You figure out what the interval is, and you then sing it.
From there on, you chose random note number 3 by pointing at it without sounding the note.
You figure out where that note is intervallically in relationship to the previous note you sang.
Meanwhile: you’re trying to retain the pitch of that 2nd note because you’re building further from there.
When you figured out the interval between the 2nd note you sang and the new note you just pointed at, sing the pitch of your 3rd note.
Keep going, singing long a-tonal lines of notes randomly chosen on the guitar neck, without playing one single note.
Then after a long series of notes: play whatever your last pitch was to double-check to see if you are still on.
In the beginning: you might want to start off just doing 5-6 note series, double-checking every 5-6 notes or so.
As you get better at this: make your series longer before double-checking.
sing notes from low to high in randomly played chords (triads first, later on in 7th chords, then later on in chords with tensions)
This is called “harmonic ear training”.
start off singing the roots first.
When this gets easy: try to ear the 3rds in chords and sing them.
Move on to 5ths, then 7ths.
Once you get the hang of all of this: try to sing 9ths, 11ths, 13ths against chords.
listen to a recording and try to write down (not play) the notes of the melody.
Also, figure out chords to songs by ear (without instrument).
There is no better way to mastery.
Not only do you practice your ear, but you’re building improv vocabulary, learning all the musical tricks and phrases from the masters, and so on.
- Scales 1:
sing notes in whole tone, diminished and chromatic scales
- Scales 2:
sing the major scale in all keys, and sing all the major scale modes.
- Scales 3:
sing the harmonic minor scale in all keys and sing all its modes
- Scales 4:
sing the melodic minor scale in all keys and sing all its modes
- Joe Satriani ET exercise.
This exercise comes from a book that Joe wrote. He calls this exercise “Atonal Scat Singing”.

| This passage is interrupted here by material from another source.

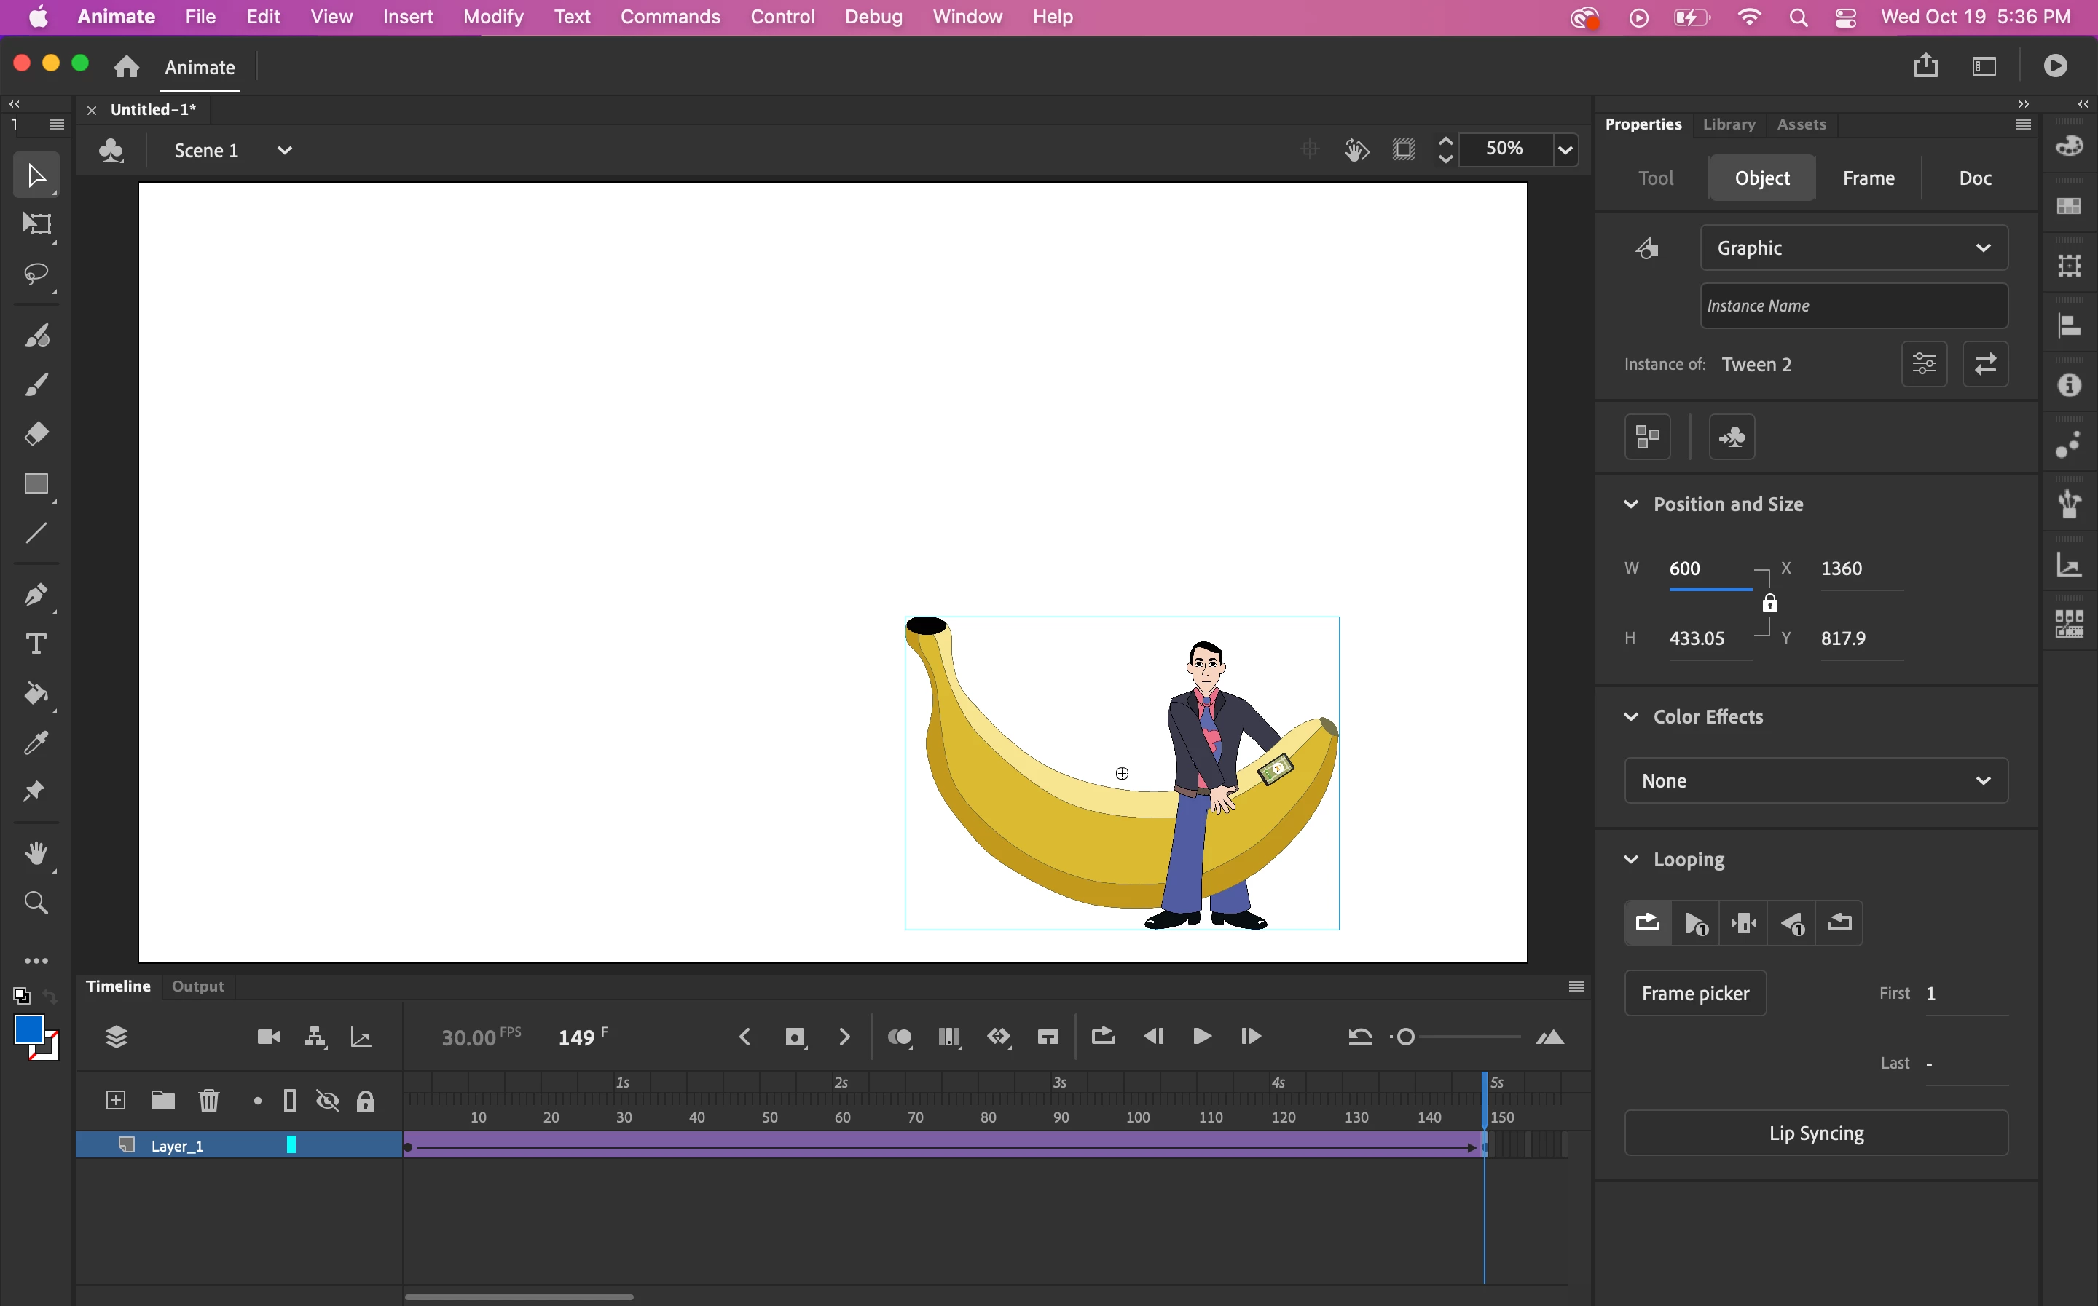Toggle hide all layers eye icon
The height and width of the screenshot is (1306, 2098).
[327, 1100]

Set your metronome for 60bpm.
Put your timer for 3-4 minutes.
Play downstrokes only, 8th notes only.
Non-stop, keep up… no pauses.
Play random notes, 8th notes only, with the metronome, singing each note you play out loud (singing “la la la la…”)
Don’t play familiar patterns, be random
When your timer goes off, you’re done.
- Ears One (Jon Damian).
These exercises described in Jon Damian’s book “The Guitarist’s Guide to Composing and Improvising”

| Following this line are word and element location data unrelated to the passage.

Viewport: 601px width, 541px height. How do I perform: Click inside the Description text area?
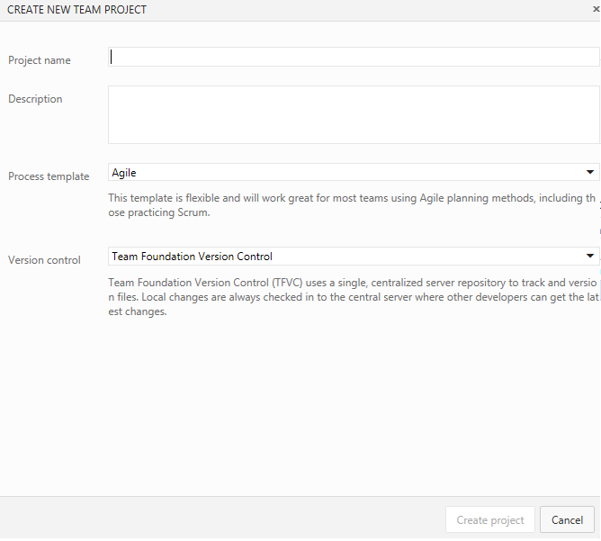tap(354, 114)
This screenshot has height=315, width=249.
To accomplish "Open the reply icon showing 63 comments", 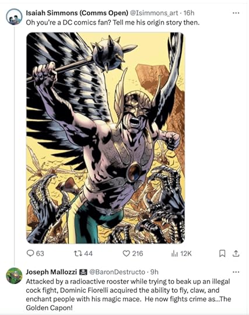I will [30, 253].
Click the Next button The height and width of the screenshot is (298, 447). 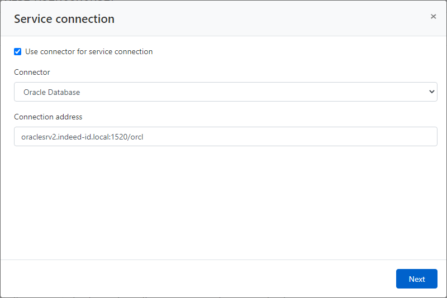pos(416,279)
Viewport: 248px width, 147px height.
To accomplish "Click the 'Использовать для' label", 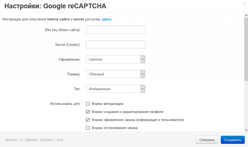I will point(65,104).
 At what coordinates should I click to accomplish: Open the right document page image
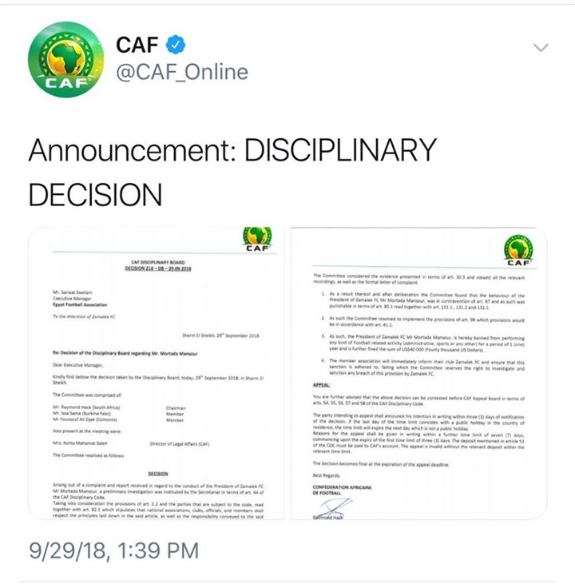[x=418, y=375]
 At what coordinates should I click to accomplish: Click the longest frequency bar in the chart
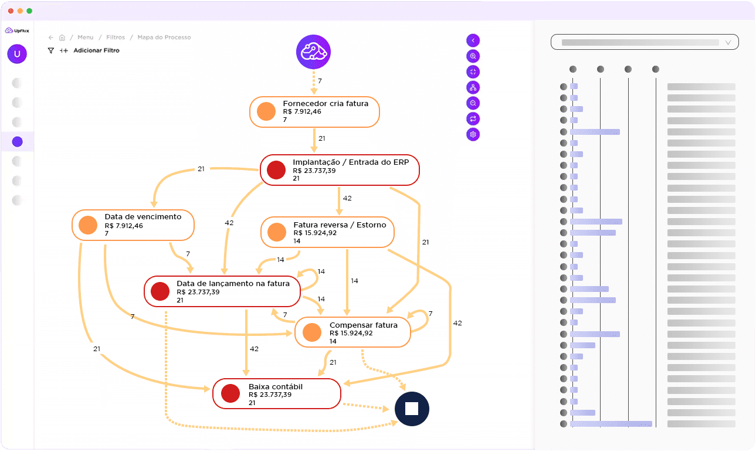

Record a series of random major and minor triads. (Don’t write anything down).
Should be 10 minutes long and filled with surprises. Don’t stay in a key, totally random. Each chord lasts 2 bars, at 90Bpm.

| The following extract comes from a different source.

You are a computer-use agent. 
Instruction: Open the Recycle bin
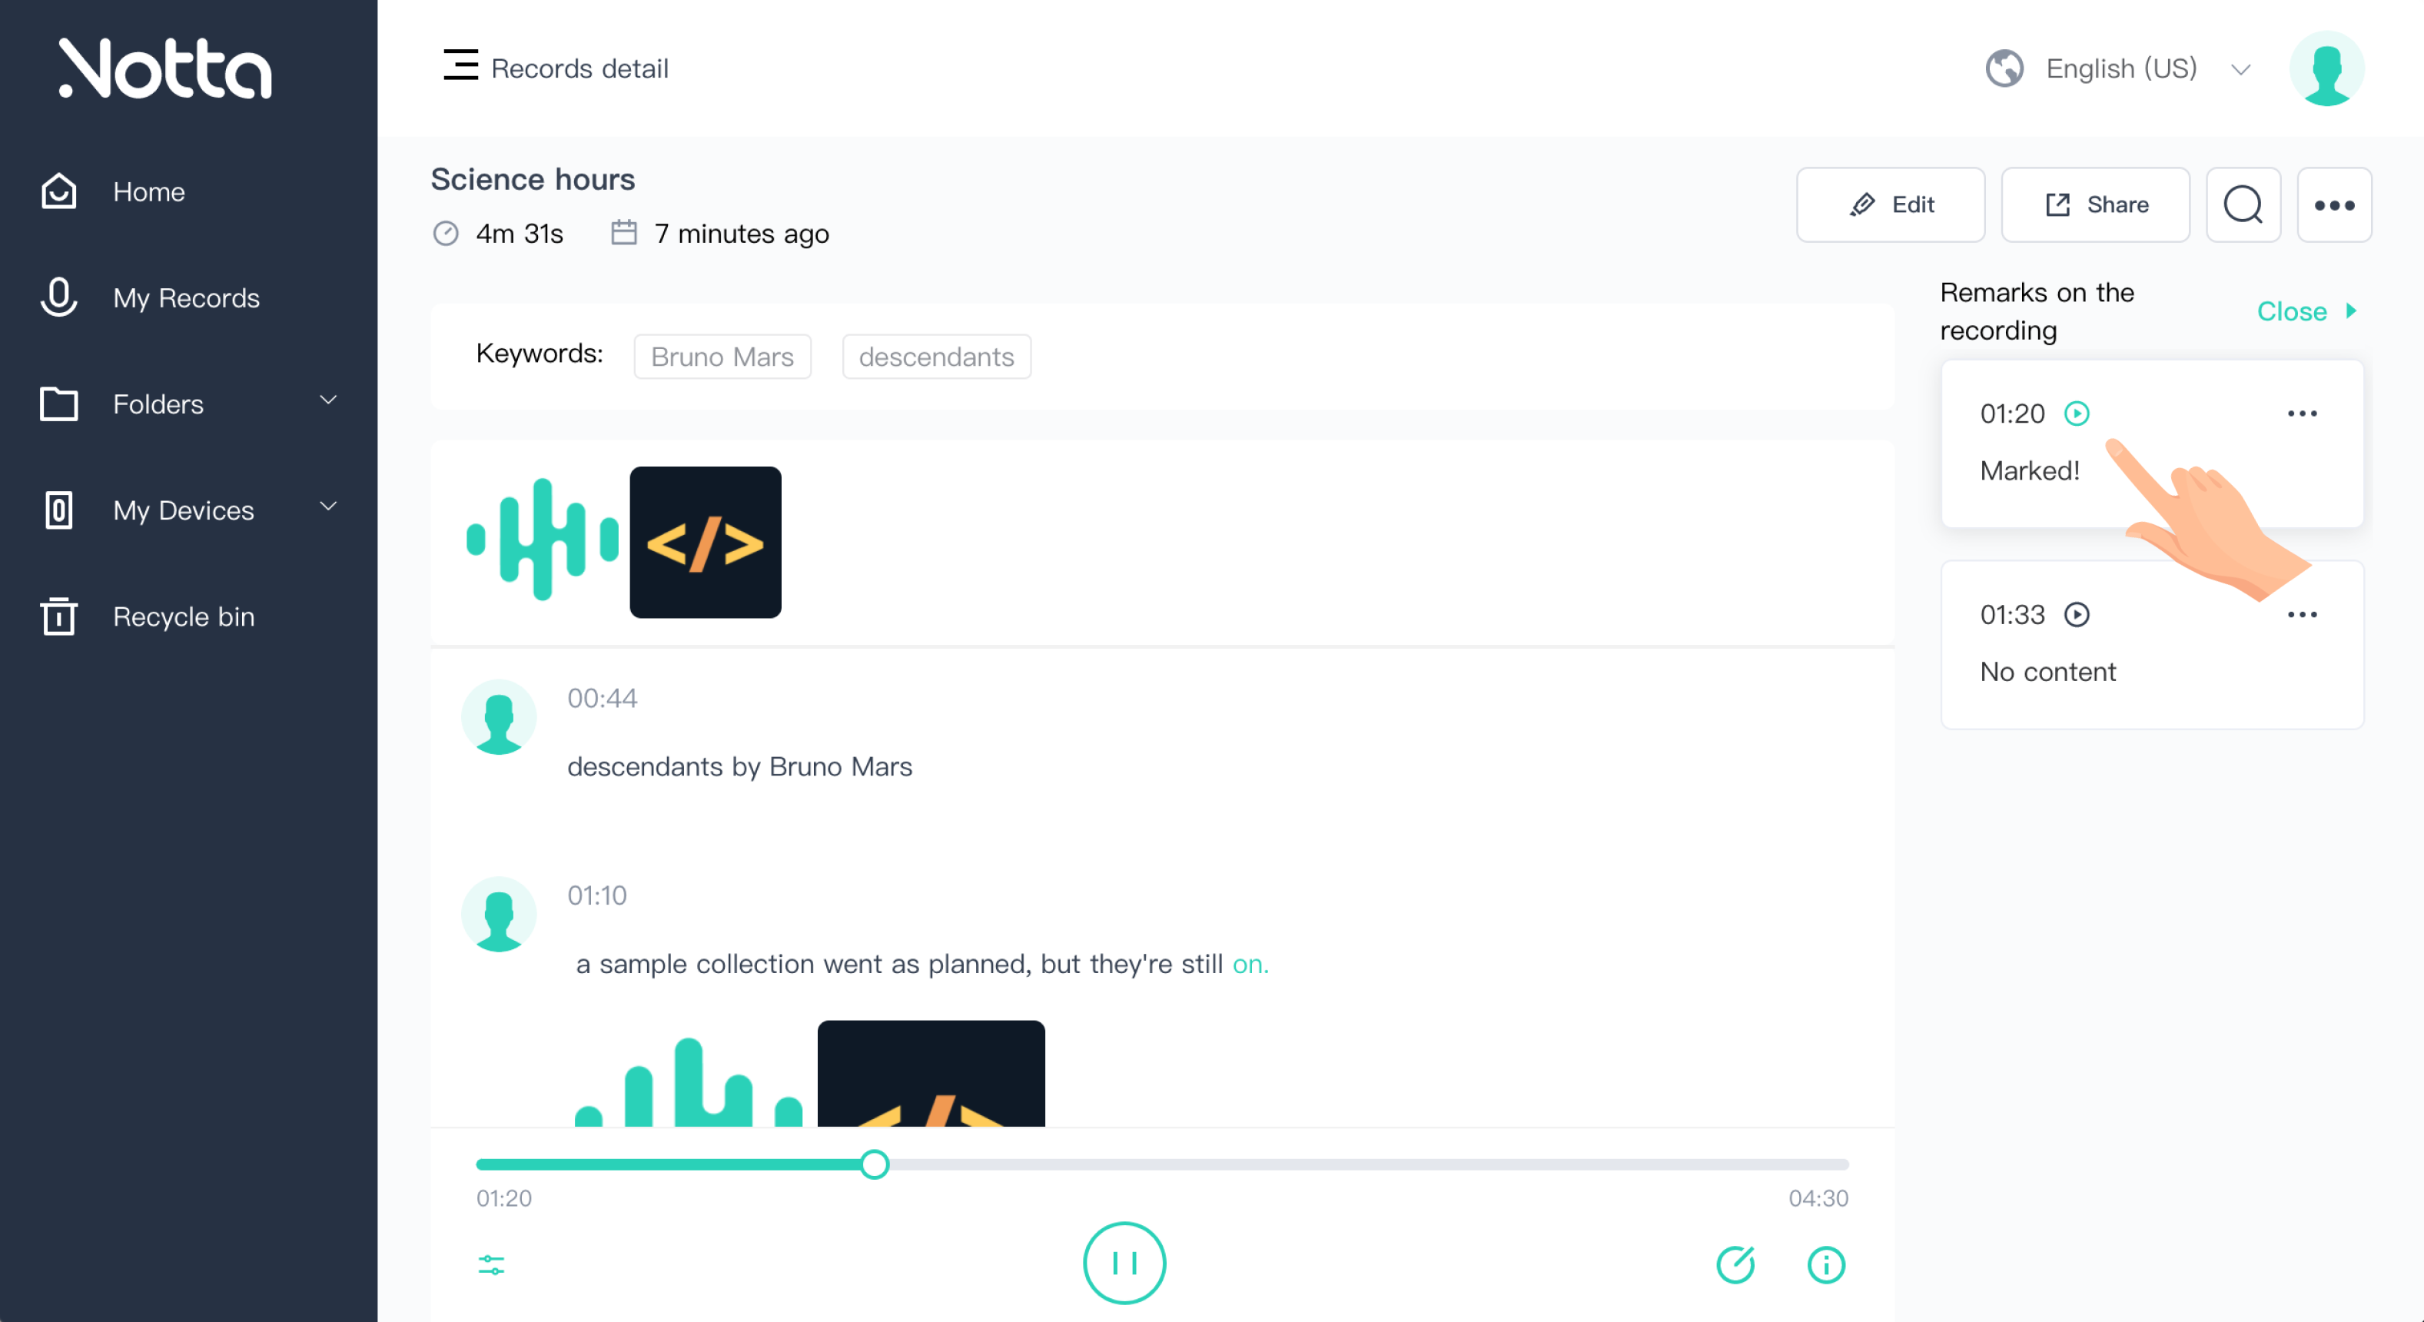tap(183, 616)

Then: play the recording and sing scales against the chords in steady 8th notes.
Do the same as above with your guitar. Stay in one position. Play scales only. Start on the low E string. 8th notes only, steady. Don’t change direction; keep going up till you hit the high E string, then come back down to the low E string. Go back to singing if playing is too hard. If after some time this gets easy: start doing this way more advanced chords… and later on with chords with tensions.
- Ears One. (Jon Damian):
Same as above, but instead of in position… go up one string (single string) and down the next one… zigzagging over the strings.
- Ears 2 (Jon Damian):
choose a position, choose an interval and a direction of study (f.e. minor 3rds ascending), play a random note anywhere in that position, and harmonize that note singing the chosen interval up or down (depending on the direction you chose to practice). Then double-check to see if you sang (harmonized) the right note.
Besides the couple of Jon Damian ear training exercises listed here, there are tons more in his fantastic, highly recommended book.
Get the book here:
These ear training exercises will keep you busy for years to come.
Once you have all these mastered, you’ll have “SUPER EARS” 🙂
More importantly though: you will be so much closer to mad musicianship.
It is amazing how much ear training does to your overall skills as a guitarist.